Am Samstag, 13. August 2022, 06:16:42 CEST schrieb Krish-sysadmin:

Hi Krish,

Thanks. Ah, so https://packages.debian.org/unstable/jitterentropy-rngd is derived from this repo?

Yes.

Ciao Stephan

smuellerDD avatar Aug 14 '22 20:08 smuellerDD

Am Samstag, 13. August 2022, 06:18:07 CEST schrieb Krish-sysadmin:

Hi Krish,

And then in Fedora according to https://src.fedoraproject.org/rpms/jitterentropy-rngd/blob/rawhide/f/dead.p ackage I instead do dnf install -y rng-tools && systemctl enable --now rngd since it says "Functionality merged into rng-tools, including a Provides: for this package name"?

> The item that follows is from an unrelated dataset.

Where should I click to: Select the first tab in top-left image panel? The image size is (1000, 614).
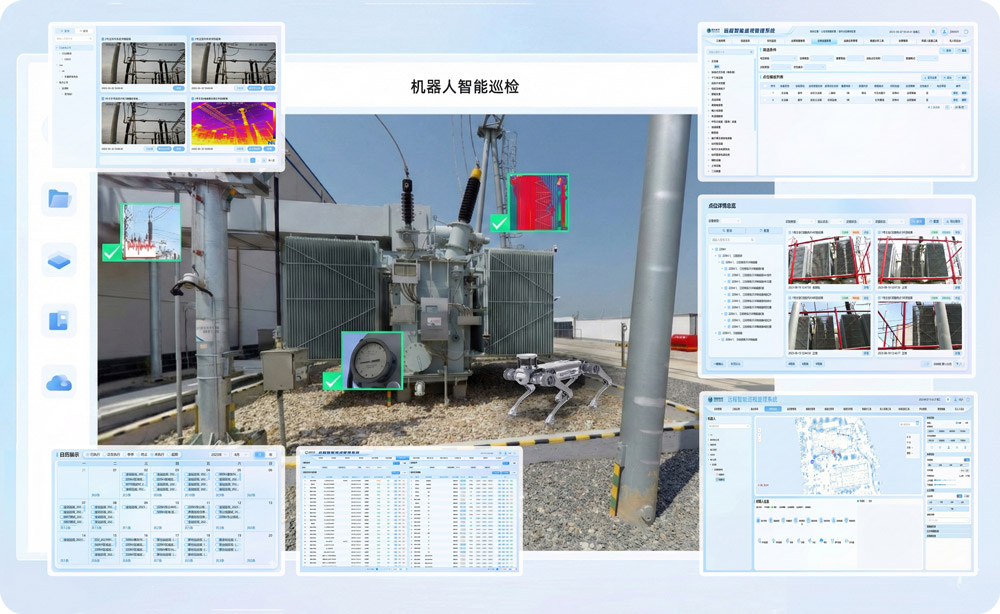point(64,32)
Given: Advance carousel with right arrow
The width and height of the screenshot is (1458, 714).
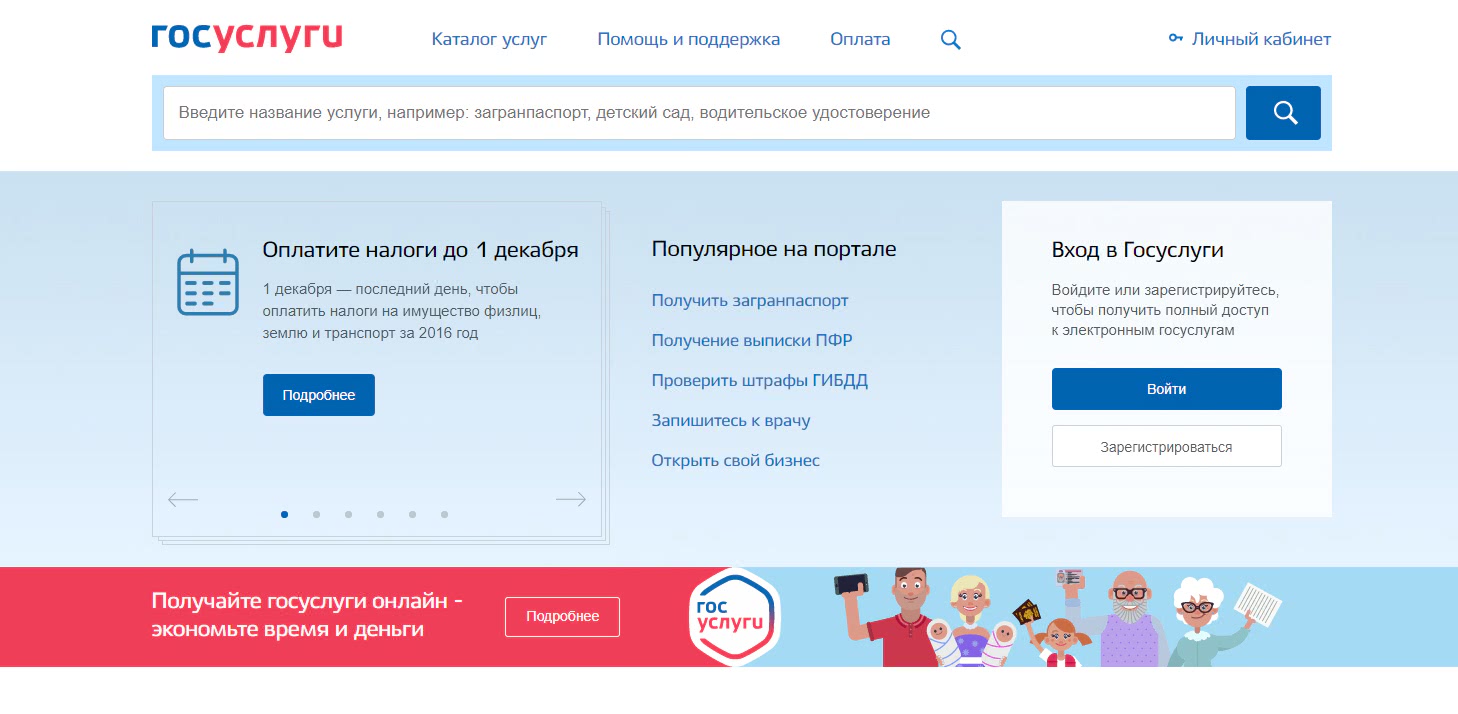Looking at the screenshot, I should click(x=570, y=499).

Yes, rngd now contains the same functionality as jitterentropy-rngd. So you can also use the rngd instead to obtain the same results.

Ciao Stephan

smuellerDD avatar Aug 14 '22 20:08 smuellerDD

Hi @smuellerDD, I have latest rng-tools installed, should I still install jitterentropy-rngd to improve entropy collection ?

SanjeetKaranSingh avatar Dec 10 '22 01:12 SanjeetKaranSingh

Am Samstag, 10. Dezember 2022, 02:52:22 CET schrieb Sanjeet Singh:

Hi Sanjeet,

Hi @smuellerDD, I have latest rng-tools installed, should I still install jitterentropy-rngd to improve entropy collection ?

I do not think this is necessary as the rngd now also uses the Jitter RNG library.

Ciao Stephan

smuellerDD avatar Dec 12 '22 06:12 smuellerDD

@smuellerDD, could you please comment on whether changes leading to no good way to insert entropy into kernel by rngd https://github.com/nhorman/rng-tools/issues/195#issuecomment-1520598021 affects jitterentropy-rngd in the same way?

nisbet-hubbard avatar Jun 13 '23 03:06 nisbet-hubbard

Am Dienstag, 13. Juni 2023, 05:51:14 CEST schrieb nisbet-hubbard:

Hi nisbet,

@smuellerDD, could you please comment on whether changes leading to no good way to insert entropy into kernel by rngd https://github.com/nhorman/rng-tools/issues/195#issuecomment-1520598021 affects jitterentropy-rngd in the same way?

Yes, /dev/random as implemented currently is the way it is and all user space entropy-providers are affected the same way.

Thus, the Jitter RNG unconditionally inserts entropy after 10 minutes irrespective whether the kernel requests that or not.

The change in the size of the pool to 256 bits (Blake2S hash state) does not matter to the jitterentropy-rngd, because /dev/random can receive more data if user space supplies more. And there are various reason why supplying more is (sometimes) helpful.

Ciao Stephan

smuellerDD avatar Jun 13 '23 08:06 smuellerDD

Many thanks for clarifying, Stephan!